From the Knicks perspective:

Let’s get the obvious out of the way: Arguably the best player in the game comes to the Mecca and immediately the Knicks are a playoff team in the woeful Eastern conference.

The last thing a team with Kobe Bryant, Eddy Curry and Stephon Marbury needs is players that need to create their own shots to be effective, the kind you often find high in the draft. The team would need selfless bruisers and role players that will defer. Zeke is “great” at drafting players, so give the boss a real challenge and make every June the Paul Millsap derby. They could even go as far as scouring the various minor leagues in search of tough guys that could add a thuggish Riley-ball element to counterbalance Eddy Curry’s soft center.

They’d also need to find a shooter or two to spread the defense and benefit from the vast openness provided by dribble penetration endemic to a Steph and Kobe backcourt. If all else fails in that regard (trades, second round picks, European free agents), they clone Matt Carroll.
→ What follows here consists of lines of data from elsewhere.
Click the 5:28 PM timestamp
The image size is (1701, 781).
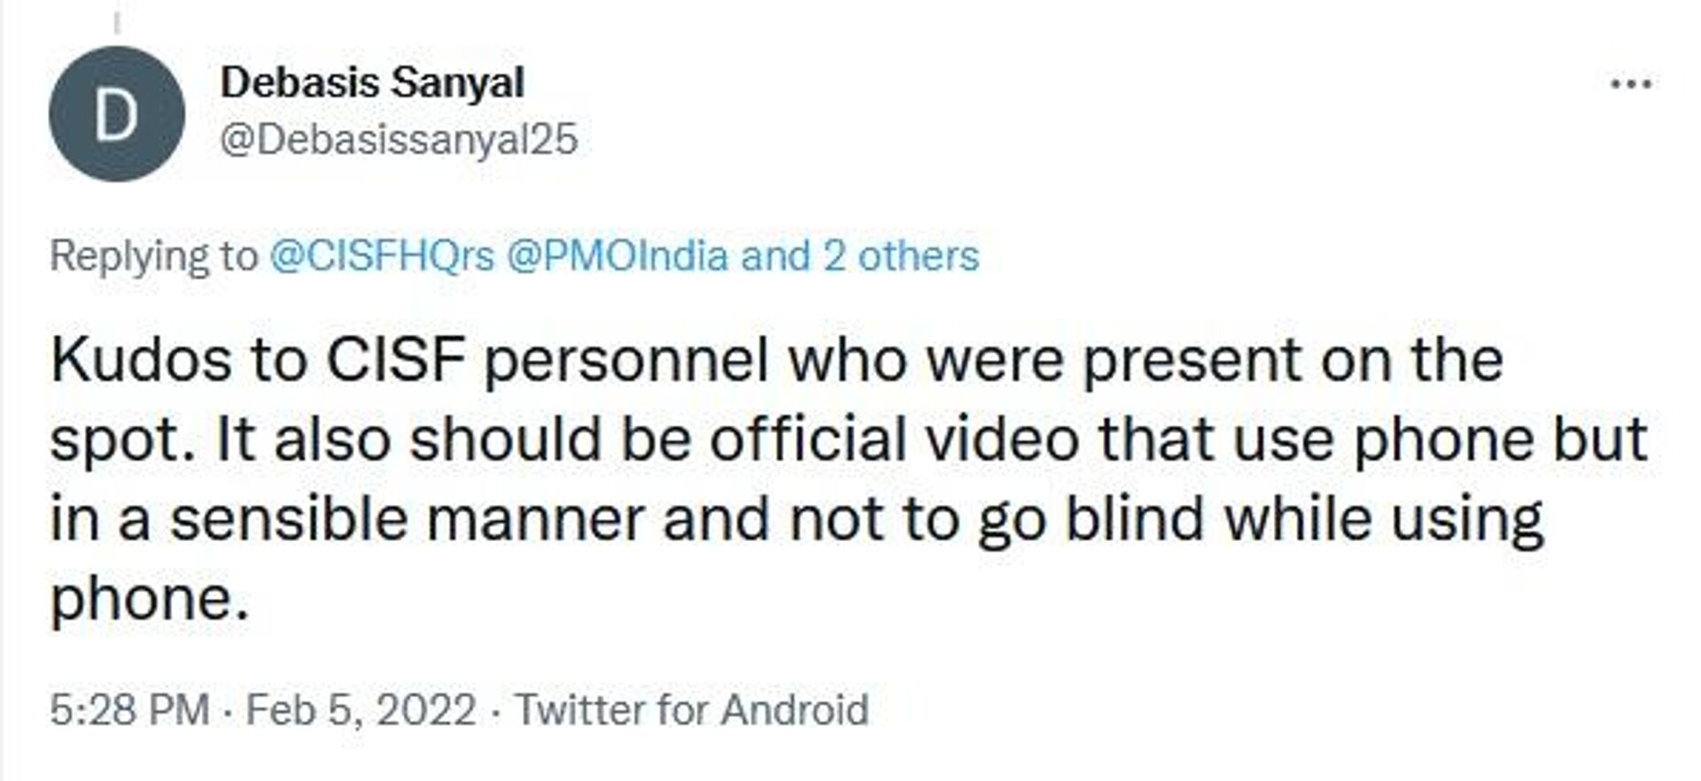(129, 710)
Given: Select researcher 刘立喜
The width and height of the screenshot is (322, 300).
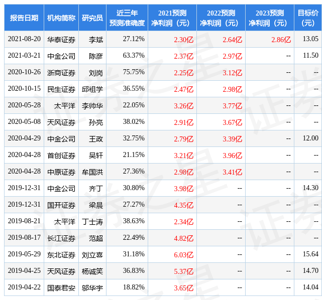Looking at the screenshot, I should tap(92, 255).
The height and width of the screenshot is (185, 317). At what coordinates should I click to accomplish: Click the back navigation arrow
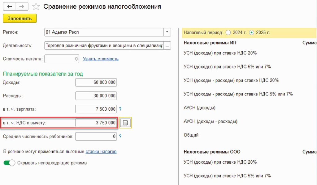click(x=10, y=6)
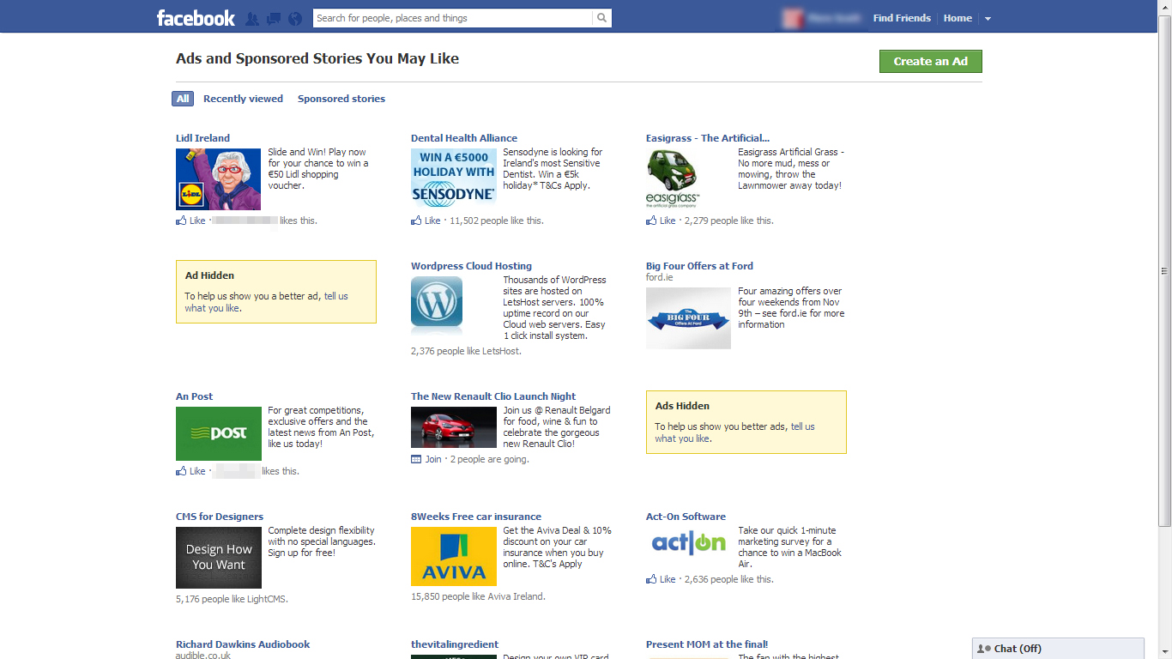
Task: Click in the search people field
Action: point(452,18)
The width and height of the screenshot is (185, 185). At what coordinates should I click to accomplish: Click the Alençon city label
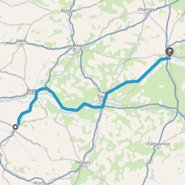[x=69, y=10]
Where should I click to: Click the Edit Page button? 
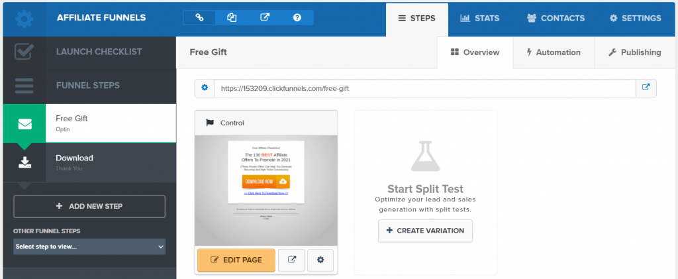[236, 260]
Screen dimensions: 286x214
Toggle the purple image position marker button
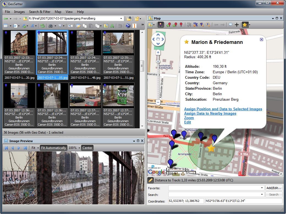pyautogui.click(x=161, y=25)
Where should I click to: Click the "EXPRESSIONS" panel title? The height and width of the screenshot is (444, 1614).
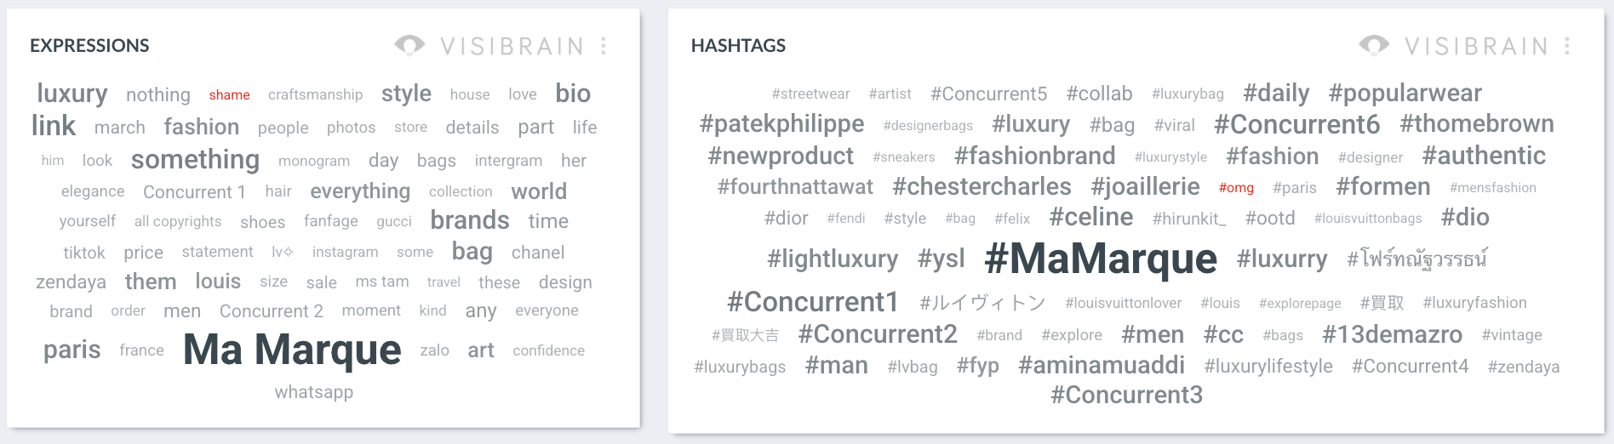click(x=89, y=46)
(The Knicks could even toy with the idea taking Kwame Brown off the Lakers’ hands, if only to open a “Jerome and Kwame daycare center” at the end of the bench—FREE CAKE! They could also do this to in an effort to make sure they become the first team ever to come close to tripling the salary cap.)

And come on, after all the drama in Hell-A, culminating with the absurdity that has been the last two weeks, do you really think—this is really twisted, but so is Kobe, so bear with me—Kobe wants anything less than the day to day scrutiny that is the New York media? Chicago? Even with MJ’s shadow looming large, comparatively, the Chi-town media is small potatoes. Phoenix? Not happening.

From the Lakers perspective:

Lee, Frye and Crawford do their best to try and fill Kobe’s shoes. It’s an impossible task, but Lee is a commodity and Frye and Crawford will get their shots up, giving the Lakers the opportunity to see if they’re worthy scorers in the triangle offense.

Lee and Luke Walton (if re-signed) get their own reality show spin-off called “Curly Hair is Awesome.”

With two first round draft picks for four consecutive years following this one and LA’s ever-present appeal to future free agents, it shouldn’t be hard to rebuild the Lakers. After one down year, they’ll be able to make themselves better and better, restocking the talent shelves every year for four years. Excess draft picks also lead to trade flexibility, another need in rebuilding.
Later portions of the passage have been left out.